◆ **Article**
Living Out the Covenant
Your congregation has been on a journey of discernment. You have engaged with our faith, the Holy Spirit, and with the community both within and outside your walls, and you have learned about issues of economic justice. You have covenanted with God and with each other to be a congregation working for economic justice. And you have given some thought to what this will mean for the life of the congregation going forward. You are now ready to live out that faith-based commitment to being a congregation that seeks economic justice.
We hope the covenant you adopted will be posted in a prominent and highly visible location. Please consider adding the designation “An Economic Justice Church” to signage, church letterhead, the Sunday bulletin, and other places both as a witness to the world and to remind the congregation of the commitment it has made.
We hope, as you may also, that the covenant will become part of the ongoing life of the church. Making the commitment to be an Economic Justice Church means the congregation’s witness and work in the world will be different, going forward. To ensure that, there are some steps you can take.
Implementing the Covenant
To implement the goals that are outlined in your congregation’s covenant, consider creating an economic justice committee or task force. This could be a totally new body within the church or it could be an existing body (such as a social justice committee) that takes on this new ministry.
The committee’s first steps
The committee/task force’s first task would be to carefully read the covenant in order to clearly understand the congregation’s intentions for the covenant going forward. Then the group can construct a one- to two-year plan of implementation that include a range of activities focused on economic justice such as worship and prayer, study, and activities – both advocacy and “on-the-ground” engagement – in the local community, the nation, or world. The draft implementation plan could be shared for review and comments with the governing body and others within the church, then distributed to the congregation.
Begin at home
Don’t forget to begin at home. Churches must work to ensure their own employment guidelines are fair, equitable, and humane. If policies and practices within the church are unjust, how can the congregation engage with integrity in economic justice work in the wider community? A thorough reflection on internal practices and values should always precede external actions.
Explore the list of General Synod resolutions that address issues of economic justice.
Ways to Engage provides additional resources and suggestions for engaging in ministries of economic justice.

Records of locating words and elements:
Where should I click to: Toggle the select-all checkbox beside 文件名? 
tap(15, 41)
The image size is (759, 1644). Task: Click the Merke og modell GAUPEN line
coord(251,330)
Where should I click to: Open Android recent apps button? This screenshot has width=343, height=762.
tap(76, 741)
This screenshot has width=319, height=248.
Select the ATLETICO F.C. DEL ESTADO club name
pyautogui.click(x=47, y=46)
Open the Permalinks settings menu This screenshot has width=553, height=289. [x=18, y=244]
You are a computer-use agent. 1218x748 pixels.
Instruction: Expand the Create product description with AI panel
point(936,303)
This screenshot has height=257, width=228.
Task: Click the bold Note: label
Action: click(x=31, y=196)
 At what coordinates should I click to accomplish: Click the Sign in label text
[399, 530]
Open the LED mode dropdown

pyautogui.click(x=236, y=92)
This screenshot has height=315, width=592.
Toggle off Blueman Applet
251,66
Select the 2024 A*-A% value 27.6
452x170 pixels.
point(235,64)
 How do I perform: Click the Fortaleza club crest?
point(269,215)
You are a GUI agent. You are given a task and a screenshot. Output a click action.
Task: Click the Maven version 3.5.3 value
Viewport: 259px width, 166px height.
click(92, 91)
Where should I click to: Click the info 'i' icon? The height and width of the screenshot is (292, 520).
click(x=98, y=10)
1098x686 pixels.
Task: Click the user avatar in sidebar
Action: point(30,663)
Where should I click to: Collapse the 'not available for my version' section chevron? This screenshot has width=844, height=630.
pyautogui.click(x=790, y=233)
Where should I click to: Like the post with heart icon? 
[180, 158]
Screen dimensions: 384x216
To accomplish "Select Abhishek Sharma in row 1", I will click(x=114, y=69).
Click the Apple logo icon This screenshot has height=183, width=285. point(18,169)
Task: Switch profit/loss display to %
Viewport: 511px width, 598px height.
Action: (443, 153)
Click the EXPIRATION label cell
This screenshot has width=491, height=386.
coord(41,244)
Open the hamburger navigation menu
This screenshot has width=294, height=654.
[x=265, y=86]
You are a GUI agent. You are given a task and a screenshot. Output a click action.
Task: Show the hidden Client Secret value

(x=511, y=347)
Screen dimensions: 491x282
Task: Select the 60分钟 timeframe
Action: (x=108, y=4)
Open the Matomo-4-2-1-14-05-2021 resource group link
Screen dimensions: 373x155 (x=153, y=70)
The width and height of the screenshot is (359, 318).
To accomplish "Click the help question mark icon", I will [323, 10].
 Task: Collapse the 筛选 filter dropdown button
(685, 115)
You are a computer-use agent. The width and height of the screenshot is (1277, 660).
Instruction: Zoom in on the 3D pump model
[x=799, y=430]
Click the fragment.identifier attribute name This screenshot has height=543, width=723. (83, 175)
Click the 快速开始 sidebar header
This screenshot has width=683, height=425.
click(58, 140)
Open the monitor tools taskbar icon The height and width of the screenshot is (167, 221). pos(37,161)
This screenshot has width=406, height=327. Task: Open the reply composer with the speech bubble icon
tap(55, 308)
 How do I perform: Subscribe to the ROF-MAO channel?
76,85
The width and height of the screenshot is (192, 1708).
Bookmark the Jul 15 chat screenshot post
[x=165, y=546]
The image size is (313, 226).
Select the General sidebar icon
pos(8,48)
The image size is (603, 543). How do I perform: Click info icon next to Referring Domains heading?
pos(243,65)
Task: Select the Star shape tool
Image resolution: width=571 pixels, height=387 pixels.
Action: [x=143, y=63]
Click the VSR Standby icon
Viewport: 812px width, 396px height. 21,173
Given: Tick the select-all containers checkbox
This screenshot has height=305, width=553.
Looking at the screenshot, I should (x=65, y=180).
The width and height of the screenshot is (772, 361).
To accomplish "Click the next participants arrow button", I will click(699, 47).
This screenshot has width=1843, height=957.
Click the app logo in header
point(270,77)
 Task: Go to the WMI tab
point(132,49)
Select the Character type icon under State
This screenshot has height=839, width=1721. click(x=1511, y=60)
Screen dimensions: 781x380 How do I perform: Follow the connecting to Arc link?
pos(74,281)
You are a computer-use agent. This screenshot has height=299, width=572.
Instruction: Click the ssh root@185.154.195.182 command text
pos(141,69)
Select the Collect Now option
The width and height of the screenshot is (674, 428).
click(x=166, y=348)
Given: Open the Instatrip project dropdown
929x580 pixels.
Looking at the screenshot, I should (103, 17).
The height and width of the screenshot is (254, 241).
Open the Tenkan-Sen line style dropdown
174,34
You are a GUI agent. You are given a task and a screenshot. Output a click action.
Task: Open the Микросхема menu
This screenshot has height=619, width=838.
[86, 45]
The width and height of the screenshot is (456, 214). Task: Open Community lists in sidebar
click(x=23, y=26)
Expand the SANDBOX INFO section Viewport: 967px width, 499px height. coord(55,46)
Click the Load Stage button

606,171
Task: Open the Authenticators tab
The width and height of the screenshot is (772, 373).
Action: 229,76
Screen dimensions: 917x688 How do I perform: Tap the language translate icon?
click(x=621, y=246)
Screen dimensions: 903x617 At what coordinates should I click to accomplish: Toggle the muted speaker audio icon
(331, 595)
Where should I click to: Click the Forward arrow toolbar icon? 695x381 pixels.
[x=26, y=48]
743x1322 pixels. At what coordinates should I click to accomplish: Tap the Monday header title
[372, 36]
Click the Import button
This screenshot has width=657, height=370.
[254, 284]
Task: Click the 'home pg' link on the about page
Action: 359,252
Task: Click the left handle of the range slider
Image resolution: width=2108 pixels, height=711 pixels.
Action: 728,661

◆ **Tasks**
- 1) For the economic justice covenant guide, decide whether each statement agrees with it, answering yes or no and quoting the words that settle it. (a) The committee could be an existing body, such as a social justice committee. (b) The committee's implementation plan should span five years. (c) External actions should come before reflection on internal practices.
- 2) Write the next part of the economic justice covenant guide, continuing after its final sentence.

◆ **Answers below**
- 1)
(a) Yes: "it could be an existing body (such as a social justice committee) that takes on this new ministry."
(b) No: "construct a one- to two-year plan of implementation"
(c) No: "A thorough reflection on internal practices and values should always precede external actions."

- 2)
Keeping It Fresh
Mark the anniversary
Each year the congregation can mark the anniversary of the decision to become an Economic Justice Church by re-reading the covenant together during worship and engaging in other activities to re-commit to and celebrate the decision. At that time, events and activities related to the commitment that happened during the course of the year can be lifted up and celebrated.
Share what you are doing with the wider UCC and your community. Put stories and photos on your web page. Share them with others in your association and conference. Encourage other churches to discern their call to do economic justice. Reach out to the local media, as appropriate. Let us at Justice and Witness Ministries also know what is happen by emailing stories and photos to firstname.lastname@example.org.
There are many ways to engage in ministries and sustain the work. The suggestions offered in Ways to Engage can be used as they are or adapted to fit the needs of your congregation, community, and area. You may also already have ideas for what your congregation will do as an Economic Justice Church. Be led by God and the interests and gifts of the congregation to determine the work you are called to do.
Sustaining the Struggle
At some point, the members of the committee or task force assigned to lead the work of being an Economic Justice Church may hit an emotional and spiritual wall, either individually or as a group. The issues will seem too big. It will seem like conversations need to be repeated over and over. Work may come to a standstill or the group may meet resistance in the church or elsewhere. Group members may feel anxious or maybe even embarrassed about what seems like a lack of progress. Or they may feel angry, sad, or powerless at this moment. As a group or individually, you may wonder if this is the time to quit or quietly fade away.
Anyone who has been involved with social justice work for any length of time has had an experience like this at one time or another. There’s not a way to skip this experience. It’s a normal and natural result of hard work and honest assessment.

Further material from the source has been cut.